■ Text and element locating records
____

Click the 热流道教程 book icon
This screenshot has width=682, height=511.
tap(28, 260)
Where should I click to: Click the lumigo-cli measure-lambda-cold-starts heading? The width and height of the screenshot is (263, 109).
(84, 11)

____

■ REQUIRED WORK
Please update the material above by changing "heading" to "title" and keeping everything else the same.

■ EXPECTED OUTPUT
Click the 热流道教程 book icon
This screenshot has width=682, height=511.
tap(28, 260)
Where should I click to: Click the lumigo-cli measure-lambda-cold-starts title? The width and height of the screenshot is (263, 109).
(84, 11)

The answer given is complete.